Australian cities are growing rapidly, so why are we centralising? In a world of flashy competition, you need to spend the money where your customers can see it. Less back end, more versatility.

In the US, CBS is launching LOCAL streaming news channels in every market it owns a network. Can you believe that? This week, CBSN Denver launched. Denver has a population of 619,000 people. Adelaide hovers around a million.

For TV networks, the reliance on traditional revenue is going to send them over a cliff. One analyst asked whether Seven can make it to the end of the ratings year. It’s been a REALLY tough start to the year for many businesses, worried about fires and coronavirus. No one is spending money.
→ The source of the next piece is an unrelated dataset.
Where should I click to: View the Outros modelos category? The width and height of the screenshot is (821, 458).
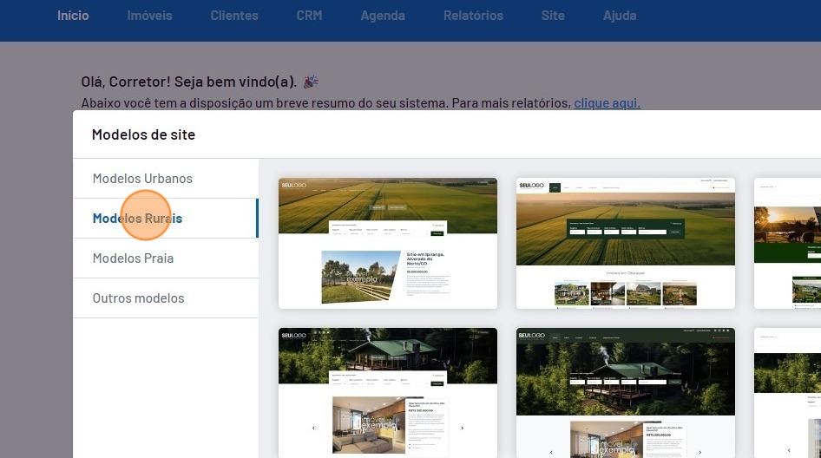[x=138, y=298]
Which brings me to sporting codes. The AFL should be worried. Seven declined the offer of continuing its current broadcasting deal for another two years. Foxtel has a debt pile of over a billion dollars, also running at a loss. Kayo subscribers declined.

Sports codes need to stop relying on TV network income. The old model is coming to an end very fast. They too, should be looking to streaming and direct to customer. 


One of the key problems is the advertising agencies. They essentially control the direction of tv networks. And they aren’t juiced up by the idea of streaming. While the Aussie networks have all launched VOD and in some cases OTT services, they aren’t being supported with the same revenue from advertising agencies. Same with their websites. A full page newspaper ad still makes more revenue than a 8×6 spot ad on a news website.

That is holding the industry back. Consumers are deciding, and they’re not loyal to networks anymore.

Stay local, because the eyes have it. And it’s never been easier to do it.